Reviewing Health Records [A Learning Activity]

In Head Start programs, reviewing health screening and examination results is a key to determining what a child's health needs are for treatment and followup. Health managers, disabilities coordinators, and program staff may use this learning activity to practice reviewing screening and exam results, determining appropriate follow-up, and discussing these plans with parents and staff. Requiring 30 to 60 minutes to complete, this activity utilizes handouts, which are included here.

The following is an excerpt from Well-Child Care: Making It Happen.

For This Activity You Will Need
Trainer Preparation Note
Points to Consider
Handout: Child Health Record Samples
Handout: Well-Child Health Care Fact Sheets
Handout: Blank Records and Forms

Reviewing Health Records

Purpose: This activity allows participants to practice reviewing screening and exam results. They will work in teams to review a health record, determine the follow-up needed, and discuss the results and follow-up plans with parents and staff.

For this activity you will need:

Trainer Preparation Note:

  • Make a copy and an overhead transparency of the Child Health Record [PDF, 2.70MB]. If you want to update the child health records so that they reflect current information and have current dates, you will find blank copies of these handouts that you can fill out in [Handout]: Blank Records & Forms [PDF, 413KB].
  • Separate the Child Health Record Samples [PDF, 326KB] into Parts 1, 2, 3, 4, and 5.
  • Attach to each part the corresponding Fact Sheet(s) ...:
    • Part 1-Medical/Physical Exam, Growth
    • Part 2-Anemia, Lead, Tuberculin, Hearing, Vision, Immunizations
    • Part 3-Developmental
    • Part 4-Dental
    • Part 5-Nutrition
  • Write the questions from Step 4 on flip chart paper.

Step 1: Explain that this activity will give participants a chance to review screening and exam results and determine what follow-up is needed.

Step 2: Divide participants into five groups. Have each group identify a "recorder" to report back to the larger group.

Step 3: Ask participants to imagine they are the health coordinators responsible for reviewing health records and documenting and following up results for Janine, who is entering your Head Start program. Imagine that it is now September of the current year.

Step 4: Distribute one part of the Health Record and corresponding Fact Sheet(s) to each group.

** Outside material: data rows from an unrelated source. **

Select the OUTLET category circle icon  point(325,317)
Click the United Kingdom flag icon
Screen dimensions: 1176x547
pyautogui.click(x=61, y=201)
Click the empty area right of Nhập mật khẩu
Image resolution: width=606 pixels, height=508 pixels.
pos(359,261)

Explain that each group has received a part of Janine's health record. Each group should take about 10 minutes to review its part of the record and discuss the following questions (posted on flip chart paper):

  • Is this part of the record complete? What, if anything, is missing?
  • Are the child's screening or exam results inside or outside of the "normal range?"
  • What follow-up is needed?

Step 5: Bring the groups back together. Ask each recorder to display the health record on the overhead projector and explain the group's analysis of the record and approach to follow-up. Encourage participants from the large group to add their comments.

Step 6: After all of the parts of the health record have been discussed, ask participants:

  • When you were analyzing your part of the health record, was there other information that would have been helpful to know?
  • What are some important relationships between the different screenings and exams?
  • Now that you've reviewed the complete health record for this child...
    • what would you tell the parents about:
      • the child's strengths in the areas of health and development?
      • the health concerns and the follow-up needed?
    • what staff and health professionals should be involved?
    • what would you want the classroom teachers to know?
    • how would you document the process?

Points to Consider:

  • Screening and exam results that are "outside the normal range," "abnormal," or "failed" mean that the child might have a health problem. Such results must be followed up by rescreening and further evaluation by the health care provider to determine if the child has a health problem and, if so, what treatment is necessary.
  • Each child's complete health record should be assessed, since many health problems and screening and exam results are interrelated. For example, if a child is diagnosed with dental problems such as Baby Bottle Tooth Decay, it is important to identify possible causes in nutrition (e.g., use of bottle, sweets) and possible effects on growth (e.g., failure to thrive or overweight).
  • The results of screenings, exams, assessments, diagnoses, and treatment recommendations must be explained to parents and key staff who care for the child. This should be done:
    • by a well-informed person;
    • in clear terms and language that the parent(s) understand; and
    • with sensitivity to the concerns of the parents and staff.
  • Careful documentation is crucial for a comprehensive review and appropriate assessment, treatment, and follow-up to meet each child's health needs.

"Reviewing Health Records [A Learning Activity]." Well-Child Health Care: Making It Happen. Training Guides for the Head Start Learning Community. HHS/ACF/ACYF/HSB. 1998. English.